Enhanced myocardial preservation by nicotinic acid, an antilipolytic compound: Mechanism of action

Abstract

The cardioprotective effects of an antilipolytic compound, nicotinic acid, on arrested-reperfused myocardium were investigated in the isolatedin situ pig heart preparation. Hearts were preperfused for 15 min in the presence of (5-³H)-glucose and (U-¹⁴C)-palmitic acid. Half of the hearts were then perfused with 0.08 mM nicotinic acid for an additional 15-min period, while the remaining control hearts received unmodified perfusion. Arrest was then induced in all animals for 2 h using hypothermic K⁺ cardioplegia, followed by 60 min of normothermic reperfusion. In control hearts, there were significantly greater levels of long-chain acyl Co-A and acyl carnitine and lower levels of membrane phospholipids than in the nicotinic acid group. While nicotinic acid inhibited β-oxidation during pre-ischemia and reperfusion, it also prevented the degradation of membrane phospholipids. The net result was a reduction of free fatty acid accumulation during arrest and reperfusion in the nicotinic acid group. Glycolysis, as reflected in³H₂O production, was significantly increased by nicotinic acid administration. In the control heart as compared to the nicotinic acid group, the incorporation of¹⁴C-label from palmitate into triglyceride and cholesterol during arrest was enhanced, while incorporation into phospholipids was depressed. The cardioprotective effects of nicotinic acid were demonstrated by decreased release of creatine kinase and improved coronary blood flow, and cardiac contractility in the reperfused myocardium supplemented with nicotinic acid compared to the control group.

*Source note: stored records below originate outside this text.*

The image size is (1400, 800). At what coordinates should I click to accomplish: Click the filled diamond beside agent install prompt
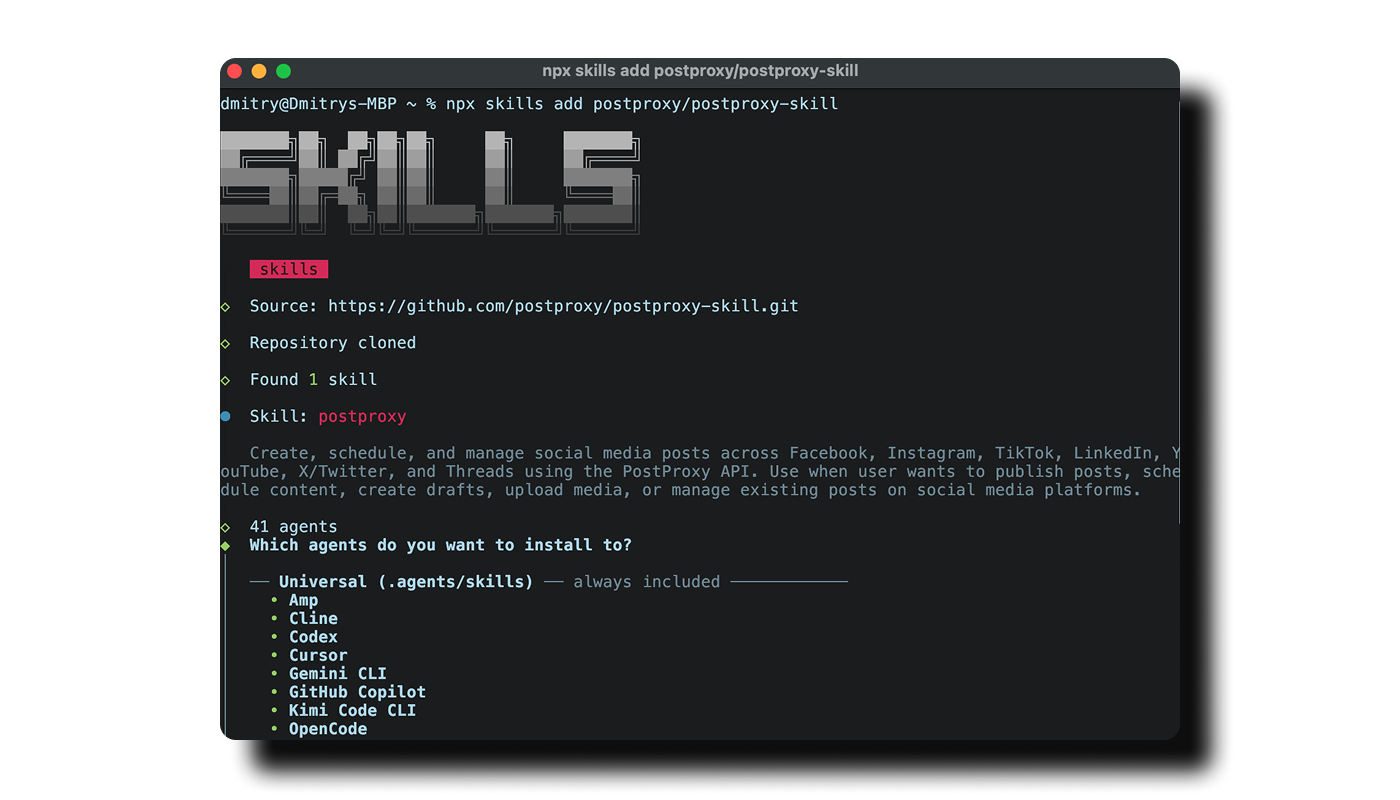tap(225, 545)
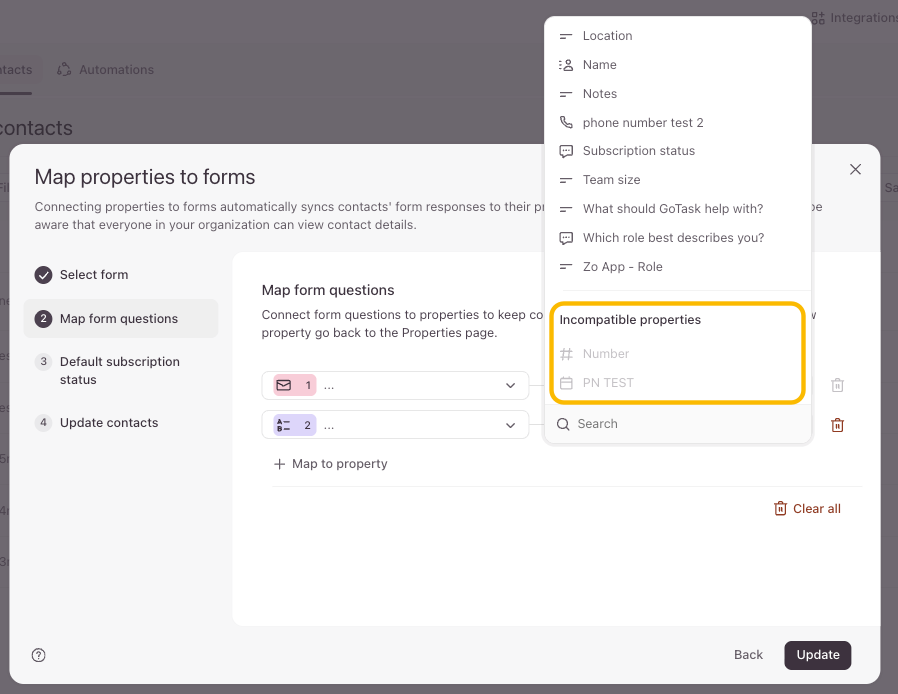The image size is (898, 694).
Task: Expand the second form question dropdown
Action: tap(510, 425)
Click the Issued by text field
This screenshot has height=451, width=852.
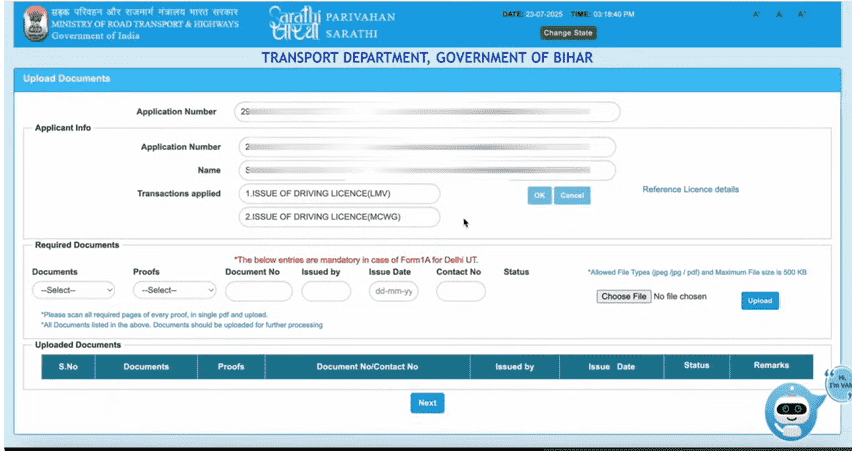point(326,291)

These results suggest that nicotinic acid significantly protects the arrested-reperfused myocardium by a) preventing elevation of myocardial fatty acid levels, b) stimulating glycolysis by limiting fatty acid oxidation, c) inhibiting degradation of membrane phospholipids, and d) preventing accumulation of fatty acid metabolites with harmful detergent properties.